Piaget distingue trois conduites principales quant aux rapports entre les modifications et les compensations : ce sont les conduites alpha, bêta et gamma.
alpha : S'il s'agit d'une petite perturbation voisine du point d'équilibre, la compensation sera obtenue par une simple modification introduite par le sujet en sens inverse de la perturbation en question (...) Par contre, la seconde réaction de type alpha interviendra si la perturbation est plus forte ou jugée implicitement telle par le sujet : en ce cas, il l'annulera en la négligeant sans plus ou en l'écartant simplement ...
Il y a conduite de type alpha lorsque le sujet néglige une donnée (l'amincissement du boudin, par exemple), la nie (en prétendant que le niveau d'eau d'un bocal monte plus lorsque l'objet immergé est lourd que lorsqu'il est léger) ou l'annule par une modification en sens inverse (appuie avec sa main sur la balance pour prouver que la boule pèse plus que le boudin).
Dans le type alpha, la compensation de perturbation est soit négligée (par une sorte de refoulement cognitif), soit annulée par une action ; le système cognitif reste donc inchangé (pas d'équilibration majorante).
bêta : La seconde conduite consistera, au contraire, à intégrer dans le système l'élément perturbateur surgi de l'extérieur, la compensation consistant alors non plus à annuler la perturbation ou à rejeter l'élément nouveau, pour qu'il n'intervienne pas à l'intérieur de l'ensemble déjà structuré, mais à modifier le système par « déplacement d'équilibre » jusqu'à rendre assimilable le fait inattendu.

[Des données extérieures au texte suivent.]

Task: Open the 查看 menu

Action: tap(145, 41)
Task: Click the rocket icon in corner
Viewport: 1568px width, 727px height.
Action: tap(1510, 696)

Une compensation de type bêta est observée quant le sujet modifie ses raisonnements pour tenir compte de l'élément perturbateur. Par exemple, on demande à l'enfant de « mettre ensemble ce qui va bien ensemble » (classification) en lui donnant des jetons de formes et de couleurs différentes. L'enfant se contente de former une seule collection en se fondant uniquement sur les ressemblances. La perturbation survient lorsqu'il prend également en considération les différences (soit les formes et les couleurs différentes des jetons au sein de la même collection). La compensation de type bêta intervient quand l'enfant modifie sa façon de classer (il sépare le jetons en fonction simultanément de leurs différences et ressemblances).
La conduite de type bêta intègre l'élément perturbateur dans le système en le modifiant (par exemple refonte d'une classification, ou modification d'une explication causale). La perturbation perd ainsi son caractère perturbateur grâce à la majoration intervenue. Seule la conduite bêta correspond à une équilibration majorante (ce que Piaget ne signale pas).
gamma : « ‘La conduite de type supérieur consistera alors (ce qui est possible en toutes les situations logico mathématiques et en certaines explications causales bien élaborées) à anticiper les variations possibles, lesquelles perdent en tant que prévisibles et déductibles leur caractère de perturbations et viennent s'insérer dans les transformations virtuelles du système’.»69
La conduite de type gamma consistant à anticiper toutes les variations possibles, ce qui pourrait être perturbateur ne l'est donc plus et le système peut rester tel qu'il est.
On peut résumer le modèle d'équilibration de Piaget de la façon suivante. Des perturbations cognitives provoquent un déséquilibre (cause ou déclencheur de l'équilibration) qui engendre des régulations (moyens par lesquels l'équilibration se réalise). Les régulations visent à compenser les perturbations mais, ce faisant, elles génèrent de nouvelles constructions. Piaget prend grand soin de montrer le lien indissociable entre les compensations et les constructions, phénomènes qui, par définition, ne s'impliquent pas du tout nécessairement.